=== Listed entries ===
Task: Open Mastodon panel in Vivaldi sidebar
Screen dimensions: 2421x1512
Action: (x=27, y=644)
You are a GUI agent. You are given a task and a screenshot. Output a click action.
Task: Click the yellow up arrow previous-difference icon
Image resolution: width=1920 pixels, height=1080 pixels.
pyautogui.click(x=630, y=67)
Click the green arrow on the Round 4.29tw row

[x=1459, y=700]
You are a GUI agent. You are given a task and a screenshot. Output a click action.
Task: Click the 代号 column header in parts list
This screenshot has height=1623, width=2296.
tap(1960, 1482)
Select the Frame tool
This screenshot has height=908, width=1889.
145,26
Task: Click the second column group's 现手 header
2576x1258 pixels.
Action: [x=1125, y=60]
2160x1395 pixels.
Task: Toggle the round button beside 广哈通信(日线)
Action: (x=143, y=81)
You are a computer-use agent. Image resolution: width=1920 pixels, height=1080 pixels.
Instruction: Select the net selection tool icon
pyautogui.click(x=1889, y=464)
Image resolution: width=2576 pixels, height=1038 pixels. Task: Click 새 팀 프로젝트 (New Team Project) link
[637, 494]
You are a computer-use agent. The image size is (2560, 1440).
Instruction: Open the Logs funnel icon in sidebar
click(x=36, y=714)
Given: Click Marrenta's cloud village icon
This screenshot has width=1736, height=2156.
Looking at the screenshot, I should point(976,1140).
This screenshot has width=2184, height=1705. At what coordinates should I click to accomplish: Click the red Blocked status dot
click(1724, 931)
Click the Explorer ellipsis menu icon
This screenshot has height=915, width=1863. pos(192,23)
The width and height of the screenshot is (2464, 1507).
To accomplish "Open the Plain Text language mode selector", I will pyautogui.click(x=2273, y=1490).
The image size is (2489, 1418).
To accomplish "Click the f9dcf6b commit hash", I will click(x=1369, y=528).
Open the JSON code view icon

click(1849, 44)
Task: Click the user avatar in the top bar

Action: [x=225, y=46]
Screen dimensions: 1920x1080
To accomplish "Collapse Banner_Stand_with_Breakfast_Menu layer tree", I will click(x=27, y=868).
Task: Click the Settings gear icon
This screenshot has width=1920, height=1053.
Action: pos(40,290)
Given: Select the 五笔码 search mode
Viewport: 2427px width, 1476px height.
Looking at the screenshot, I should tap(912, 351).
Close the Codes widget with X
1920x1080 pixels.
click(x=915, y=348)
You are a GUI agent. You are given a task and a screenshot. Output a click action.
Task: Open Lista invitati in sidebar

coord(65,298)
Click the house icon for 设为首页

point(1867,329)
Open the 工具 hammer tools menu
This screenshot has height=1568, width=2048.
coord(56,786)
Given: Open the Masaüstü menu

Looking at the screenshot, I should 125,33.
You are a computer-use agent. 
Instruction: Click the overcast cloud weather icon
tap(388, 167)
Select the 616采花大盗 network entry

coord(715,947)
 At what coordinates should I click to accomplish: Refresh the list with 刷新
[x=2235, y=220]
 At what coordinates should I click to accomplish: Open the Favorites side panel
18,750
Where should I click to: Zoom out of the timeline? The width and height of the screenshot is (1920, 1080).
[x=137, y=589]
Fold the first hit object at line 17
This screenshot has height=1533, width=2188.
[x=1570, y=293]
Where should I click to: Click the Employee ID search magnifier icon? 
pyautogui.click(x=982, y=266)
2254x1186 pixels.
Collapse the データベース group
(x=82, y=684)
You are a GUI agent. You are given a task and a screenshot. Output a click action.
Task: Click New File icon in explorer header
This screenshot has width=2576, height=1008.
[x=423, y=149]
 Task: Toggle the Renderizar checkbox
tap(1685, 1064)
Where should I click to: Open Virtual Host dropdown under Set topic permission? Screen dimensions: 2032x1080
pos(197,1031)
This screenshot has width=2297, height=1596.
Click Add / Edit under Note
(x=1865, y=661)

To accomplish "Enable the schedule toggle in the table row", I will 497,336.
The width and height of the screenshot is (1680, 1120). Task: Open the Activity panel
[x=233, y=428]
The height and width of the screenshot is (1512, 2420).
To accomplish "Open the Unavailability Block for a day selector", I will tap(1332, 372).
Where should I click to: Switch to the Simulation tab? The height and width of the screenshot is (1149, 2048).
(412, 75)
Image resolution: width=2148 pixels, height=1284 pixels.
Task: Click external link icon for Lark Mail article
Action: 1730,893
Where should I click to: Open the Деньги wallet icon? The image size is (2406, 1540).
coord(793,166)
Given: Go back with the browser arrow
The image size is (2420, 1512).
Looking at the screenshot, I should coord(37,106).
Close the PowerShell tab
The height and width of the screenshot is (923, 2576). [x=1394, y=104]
===
Task to complete:
Reproduce the whole listing so that each line matches the original exactly.

Solution to the problem:
Task: Open Mastodon panel in Vivaldi sidebar
Screen dimensions: 2421x1512
Action: (x=27, y=644)
You are a GUI agent. You are given a task and a screenshot. Output a click action.
Task: Click the yellow up arrow previous-difference icon
Image resolution: width=1920 pixels, height=1080 pixels.
pyautogui.click(x=630, y=67)
Click the green arrow on the Round 4.29tw row

[x=1459, y=700]
You are a GUI agent. You are given a task and a screenshot. Output a click action.
Task: Click the 代号 column header in parts list
This screenshot has height=1623, width=2296.
tap(1960, 1482)
Select the Frame tool
This screenshot has height=908, width=1889.
145,26
Task: Click the second column group's 现手 header
2576x1258 pixels.
Action: [x=1125, y=60]
2160x1395 pixels.
Task: Toggle the round button beside 广哈通信(日线)
Action: (x=143, y=81)
You are a computer-use agent. Image resolution: width=1920 pixels, height=1080 pixels.
Instruction: Select the net selection tool icon
pyautogui.click(x=1889, y=464)
Image resolution: width=2576 pixels, height=1038 pixels. Task: Click 새 팀 프로젝트 (New Team Project) link
[637, 494]
You are a computer-use agent. The image size is (2560, 1440).
Instruction: Open the Logs funnel icon in sidebar
click(x=36, y=714)
Given: Click Marrenta's cloud village icon
This screenshot has width=1736, height=2156.
Looking at the screenshot, I should point(976,1140).
This screenshot has width=2184, height=1705. At what coordinates should I click to accomplish: Click the red Blocked status dot
click(1724, 931)
Click the Explorer ellipsis menu icon
This screenshot has height=915, width=1863. pos(192,23)
The width and height of the screenshot is (2464, 1507).
To accomplish "Open the Plain Text language mode selector", I will pyautogui.click(x=2273, y=1490).
The image size is (2489, 1418).
To accomplish "Click the f9dcf6b commit hash", I will click(x=1369, y=528).
Open the JSON code view icon

click(1849, 44)
Task: Click the user avatar in the top bar

Action: [x=225, y=46]
Screen dimensions: 1920x1080
To accomplish "Collapse Banner_Stand_with_Breakfast_Menu layer tree", I will click(x=27, y=868).
Task: Click the Settings gear icon
This screenshot has width=1920, height=1053.
Action: pos(40,290)
Given: Select the 五笔码 search mode
Viewport: 2427px width, 1476px height.
Looking at the screenshot, I should tap(912, 351).
Close the Codes widget with X
1920x1080 pixels.
click(x=915, y=348)
You are a GUI agent. You are given a task and a screenshot. Output a click action.
Task: Open Lista invitati in sidebar

coord(65,298)
Click the house icon for 设为首页

point(1867,329)
Open the 工具 hammer tools menu
This screenshot has height=1568, width=2048.
coord(56,786)
Given: Open the Masaüstü menu

Looking at the screenshot, I should 125,33.
You are a computer-use agent. 
Instruction: Click the overcast cloud weather icon
tap(388, 167)
Select the 616采花大盗 network entry

coord(715,947)
 At what coordinates should I click to accomplish: Refresh the list with 刷新
[x=2235, y=220]
 At what coordinates should I click to accomplish: Open the Favorites side panel
18,750
Where should I click to: Zoom out of the timeline? The width and height of the screenshot is (1920, 1080).
[x=137, y=589]
Fold the first hit object at line 17
This screenshot has height=1533, width=2188.
[x=1570, y=293]
Where should I click to: Click the Employee ID search magnifier icon? 
pyautogui.click(x=982, y=266)
2254x1186 pixels.
Collapse the データベース group
(x=82, y=684)
You are a GUI agent. You are given a task and a screenshot. Output a click action.
Task: Click New File icon in explorer header
This screenshot has width=2576, height=1008.
[x=423, y=149]
 Task: Toggle the Renderizar checkbox
tap(1685, 1064)
Where should I click to: Open Virtual Host dropdown under Set topic permission? Screen dimensions: 2032x1080
pos(197,1031)
This screenshot has width=2297, height=1596.
Click Add / Edit under Note
(x=1865, y=661)

To accomplish "Enable the schedule toggle in the table row", I will 497,336.
The width and height of the screenshot is (1680, 1120). Task: Open the Activity panel
[x=233, y=428]
The height and width of the screenshot is (1512, 2420).
To accomplish "Open the Unavailability Block for a day selector", I will tap(1332, 372).
Where should I click to: Switch to the Simulation tab? The height and width of the screenshot is (1149, 2048).
(412, 75)
Image resolution: width=2148 pixels, height=1284 pixels.
Task: Click external link icon for Lark Mail article
Action: 1730,893
Where should I click to: Open the Деньги wallet icon? The image size is (2406, 1540).
coord(793,166)
Given: Go back with the browser arrow
The image size is (2420, 1512).
Looking at the screenshot, I should coord(37,106).
Close the PowerShell tab
The height and width of the screenshot is (923, 2576). [x=1394, y=104]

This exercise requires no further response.